EXTRAIT À LIRE —
______

Ces thèmes de l’île et du naufrage sont à la mode dans les années 1720. Qu’on en juge par la peinture du Pèlerinage à l’île de Cythère de Watteau, la publication du Robinson Crusoé de Defoe, des Voyages de Gulliver de Swift.

Philosophique

Marivaux reprend à la scène la tradition du roman utopique en vogue. Cette réflexion sociale lui tient tant à cœur qu’elle donnera deux autres pièces : L’Île de la Raison en 1727 et La Colonie en 1729.

L’île des esclaves exploite aussi le thème des Saturnales, fêtes de la Rome antique où, pendant un temps très court, les esclaves étaient libérés de leur servitude et changeaient de rôle avec leurs maîtres. Cette tradition s’est perpétuée dans le carnaval qui permet, un court moment, de lever les interdits communautaires afin de libérer dans l’anonymat les frustrations dommageables à l’ordre social.

Ainsi, dans L’île des esclaves, Marivaux réunit-il des traditions populaire et savante pour estomper l’acidité de sa critique sociale au moment où Les Lettres persanes de Montesquieu expriment une tout autre virulence sur d’autres aspects de la société française et son mode de gouvernement.

Social

Le terme d’esclave ne renvoie pas seulement à l’Antiquité mais à des réalités contemporaines bien connues des spectateurs, comme le commerce du « bois d’ébène ». Les personnes présentes savaient que les échanges triangulaires entre la France, l’Afrique et l’Amérique avaient fondé de solides fortunes qui ne voulaient pas être ébranlées.

Aussi, même avec l’excuse du mythe, appeler esclavage l’état de domesticité devait-il heurter les esprits de l’époque. C’est sans doute pourquoi Marivaux a recouru à la comédie et à la caricature afin que le spectateur ne se sentît pas trop menacé dans ses privilèges.

Le lieu utopique

Pour estomper un peu la vigueur de son propos, Marivaux a choisi non seulement le comique de situation du monde à l’envers, mais encore de placer sa critique dans un cadre utopique.

______

LIGNES DE DONNÉES —

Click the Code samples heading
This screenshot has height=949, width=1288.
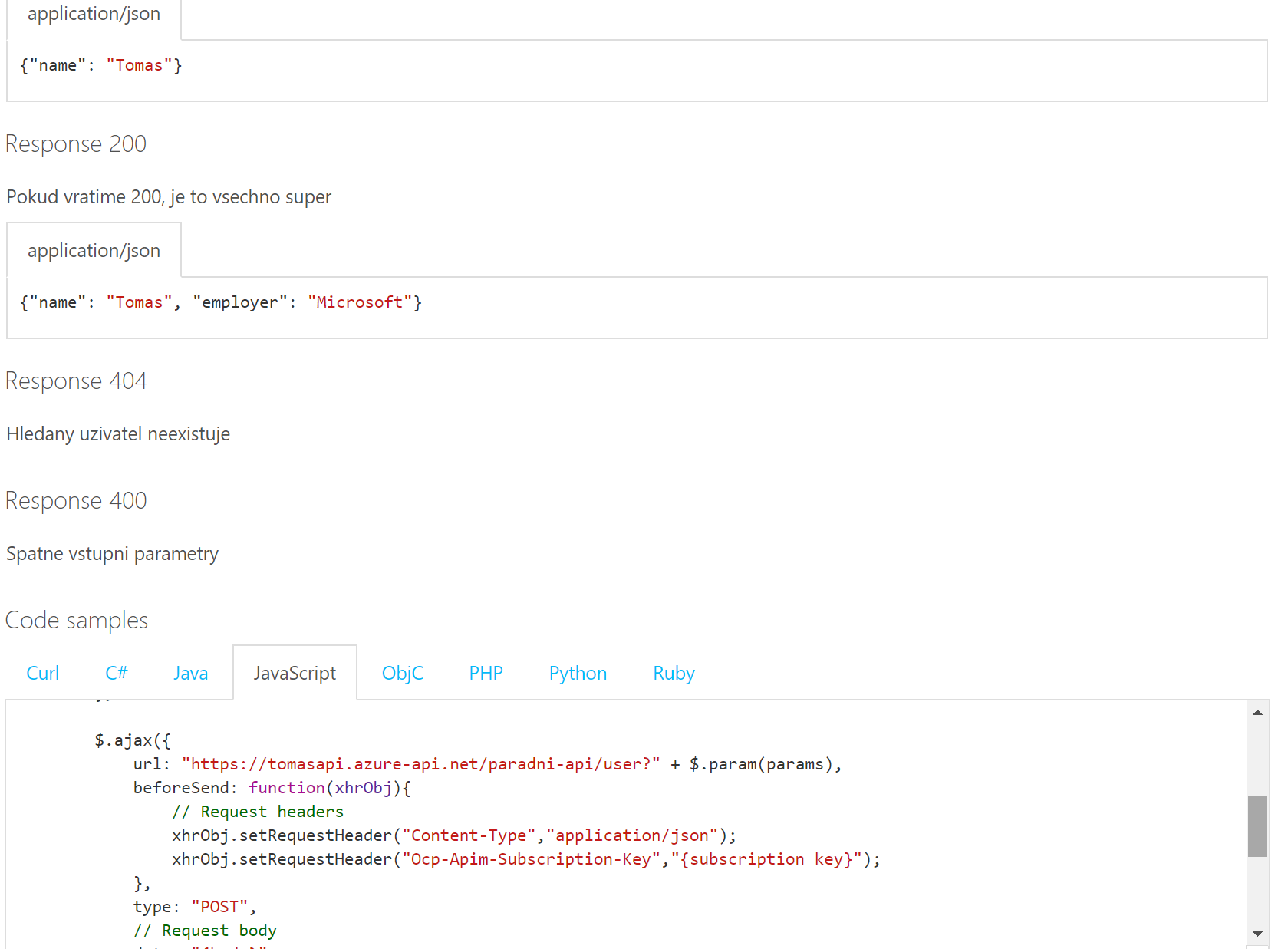click(77, 620)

______

Réécris l'extrait sur L'île des esclaves en commençant à « Aussi, même avec » et en terminant à « un cadre utopique. », et remplace « la caricature » par « la satire ».

Aussi, même avec l’excuse du mythe, appeler esclavage l’état de domesticité devait-il heurter les esprits de l’époque. C’est sans doute pourquoi Marivaux a recouru à la comédie et à la satire afin que le spectateur ne se sentît pas trop menacé dans ses privilèges.

Le lieu utopique

Pour estomper un peu la vigueur de son propos, Marivaux a choisi non seulement le comique de situation du monde à l’envers, mais encore de placer sa critique dans un cadre utopique.